1

I have tens of thousands of HTML documents saved to my computer, and i need to parse them all using BeautifulSoup, using the same consistent tags between each document.

Currently I iterate through my folder of HTML files, open each file, parse it, then close. But the time it takes to open/parse/close is too long. I tried to save several HTML documents in one text document and "redo" the opening and closing HTML tags, but im not totally sure how parsing works, so i wasnt sure about rearranging the document without messing up the parsing process.

Is there any sort-of standardized method of doing this? If i could combine as many HMTL codes into one text document as possible, i think i would make this portion of the process go much faster.

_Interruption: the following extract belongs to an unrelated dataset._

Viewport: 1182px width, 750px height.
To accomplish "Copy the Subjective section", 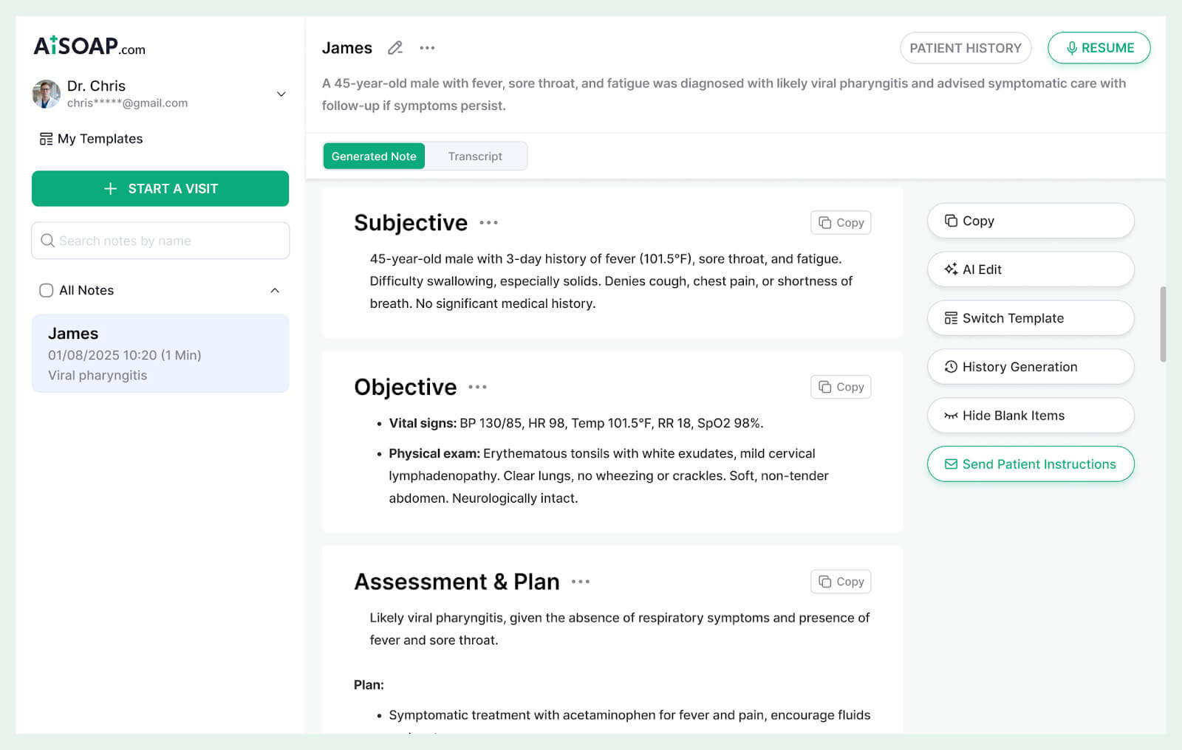I will (x=840, y=222).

EDIT: There are only as many as 100 individual 'items' that i am looking for in each html document, so i can only parse as many as 100 at a time. Its not that im trying to parse through my documents any quicker, but instead i want to save as many html documents into one text file as possible, with hopes of being able to parse 1000 items at a time, or many more if possible.

  • Can you clarify what you are asking. If you are complaining that the file handling (open, read close) is taking too long - you will still have to open each file to combine them so the time cost will be paid somewhere. But this is not very clear – PyNEwbie Jan 08 '17 at 22:20
  • Opening and closing is not expensive so you won't save much time concatenating the files. You may benefit from running multiple processes to do the reading and parsing (the `multiprocessing` module for instance - but there are good and bad ways to do that!). But eventually you will be limited by the speed of your disk. – tdelaney Jan 08 '17 at 22:23
  • As far as improving the parsing speed, please see http://stackoverflow.com/questions/25539330/speeding-up-beautifulsoup. It sounds like a good use case for `SoupStrainer`.. – alecxe Jan 08 '17 at 22:24
  • check out my edit! –  Jan 08 '17 at 22:59

0 Answers0